WORK INSTRUCTIONS
Which lines below contain the word "Modern"? Copy each one.
-=-=-=-=-
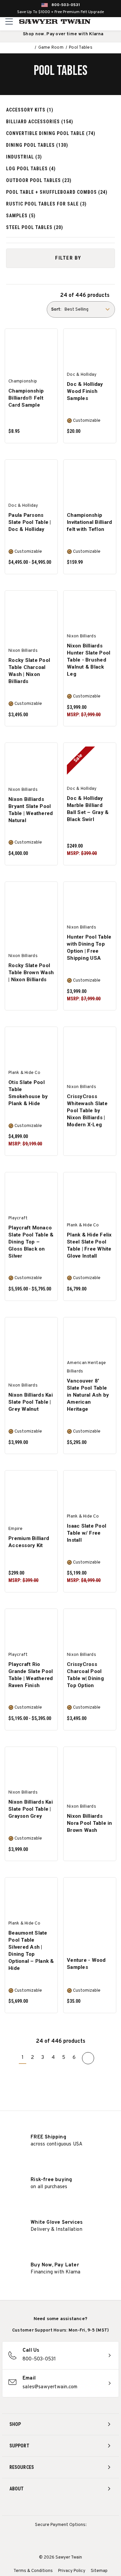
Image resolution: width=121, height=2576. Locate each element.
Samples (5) (21, 215)
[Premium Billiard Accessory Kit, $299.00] (31, 1491)
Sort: (56, 309)
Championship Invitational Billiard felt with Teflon (89, 522)
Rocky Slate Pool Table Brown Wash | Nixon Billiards (31, 972)
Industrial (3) (24, 157)
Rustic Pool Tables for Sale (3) (46, 204)
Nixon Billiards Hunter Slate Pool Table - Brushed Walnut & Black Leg (88, 660)
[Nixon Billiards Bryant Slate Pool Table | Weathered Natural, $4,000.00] (31, 764)
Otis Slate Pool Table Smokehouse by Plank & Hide (28, 1092)
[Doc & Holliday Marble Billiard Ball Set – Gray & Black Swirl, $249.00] (90, 764)
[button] (60, 258)
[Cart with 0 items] (115, 21)
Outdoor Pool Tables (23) (39, 180)
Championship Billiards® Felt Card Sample (26, 398)
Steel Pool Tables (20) (34, 227)
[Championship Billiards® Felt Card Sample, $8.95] (31, 349)
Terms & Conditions (33, 2571)
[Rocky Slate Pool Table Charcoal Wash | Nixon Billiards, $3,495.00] (31, 611)
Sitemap (99, 2571)
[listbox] (89, 309)
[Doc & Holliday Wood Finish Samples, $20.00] (90, 349)
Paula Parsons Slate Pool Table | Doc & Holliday (29, 522)
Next (88, 2058)
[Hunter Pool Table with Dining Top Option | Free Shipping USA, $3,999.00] (90, 902)
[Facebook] (48, 2506)
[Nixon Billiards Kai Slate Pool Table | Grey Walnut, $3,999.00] (31, 1338)
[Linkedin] (85, 2506)
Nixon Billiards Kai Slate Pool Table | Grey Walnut (30, 1402)
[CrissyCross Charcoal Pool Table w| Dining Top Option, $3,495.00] (90, 1630)
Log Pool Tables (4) (31, 168)
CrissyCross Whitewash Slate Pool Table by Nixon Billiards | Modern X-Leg (87, 1110)
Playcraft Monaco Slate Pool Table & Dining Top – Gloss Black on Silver (31, 1242)
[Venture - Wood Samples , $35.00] (90, 1898)
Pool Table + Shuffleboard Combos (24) (57, 192)
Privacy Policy (71, 2571)
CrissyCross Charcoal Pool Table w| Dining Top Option (85, 1674)
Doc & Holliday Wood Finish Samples (85, 391)
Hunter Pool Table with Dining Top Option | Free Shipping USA (89, 947)
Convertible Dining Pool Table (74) (50, 133)
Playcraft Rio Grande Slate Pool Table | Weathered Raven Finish (30, 1674)
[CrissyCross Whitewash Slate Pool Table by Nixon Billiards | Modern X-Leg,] (90, 1048)
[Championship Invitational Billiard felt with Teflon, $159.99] (90, 480)
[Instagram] (35, 2506)
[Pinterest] (60, 2506)
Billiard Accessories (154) (39, 121)
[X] (73, 2506)
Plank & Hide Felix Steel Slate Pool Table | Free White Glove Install (89, 1245)
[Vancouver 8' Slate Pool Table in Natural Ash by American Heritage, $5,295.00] (90, 1338)
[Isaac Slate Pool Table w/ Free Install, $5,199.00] (90, 1491)
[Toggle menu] (9, 21)
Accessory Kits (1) (29, 109)
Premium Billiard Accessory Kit (28, 1541)
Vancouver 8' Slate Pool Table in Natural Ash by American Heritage (88, 1395)
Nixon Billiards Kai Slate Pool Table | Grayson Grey (30, 1809)
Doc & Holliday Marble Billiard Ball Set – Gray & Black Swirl (88, 808)
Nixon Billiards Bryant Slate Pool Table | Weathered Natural (30, 809)
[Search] (101, 21)
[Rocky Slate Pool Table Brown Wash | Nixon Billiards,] (31, 902)
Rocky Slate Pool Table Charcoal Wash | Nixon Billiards (29, 670)
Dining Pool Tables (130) (37, 145)
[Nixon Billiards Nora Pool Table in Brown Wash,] (90, 1767)
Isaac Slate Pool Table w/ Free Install (86, 1533)
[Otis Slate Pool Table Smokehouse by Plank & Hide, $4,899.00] (31, 1048)
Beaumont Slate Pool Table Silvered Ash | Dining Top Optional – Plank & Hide (31, 1950)
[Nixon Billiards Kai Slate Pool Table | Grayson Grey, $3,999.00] (31, 1767)
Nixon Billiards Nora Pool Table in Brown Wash (89, 1823)
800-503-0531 (65, 5)
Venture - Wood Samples (86, 1963)
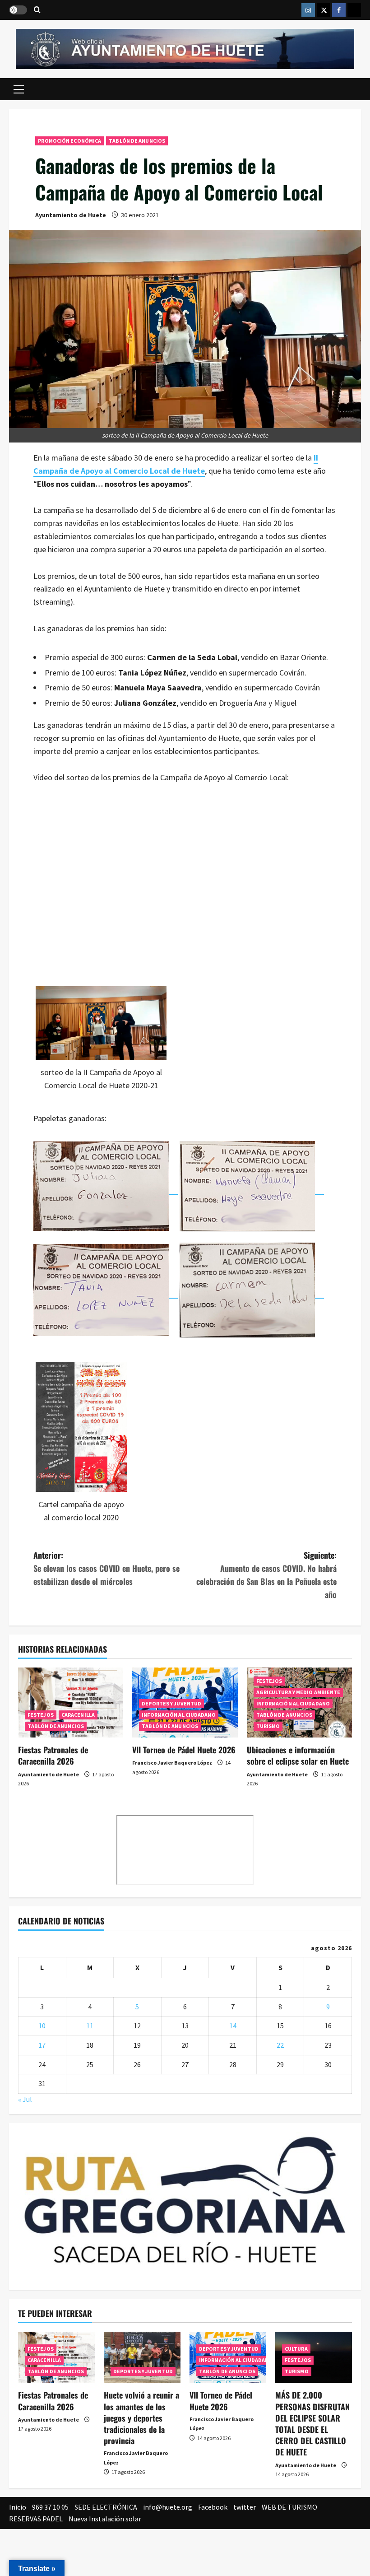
-=-=-=-=-
TASK RESPONSE
CrissyCross Whitewash Slate Pool Table by Nixon Billiards | Modern X-Leg (87, 1110)
[CrissyCross Whitewash Slate Pool Table by Nixon Billiards | Modern X-Leg,] (90, 1048)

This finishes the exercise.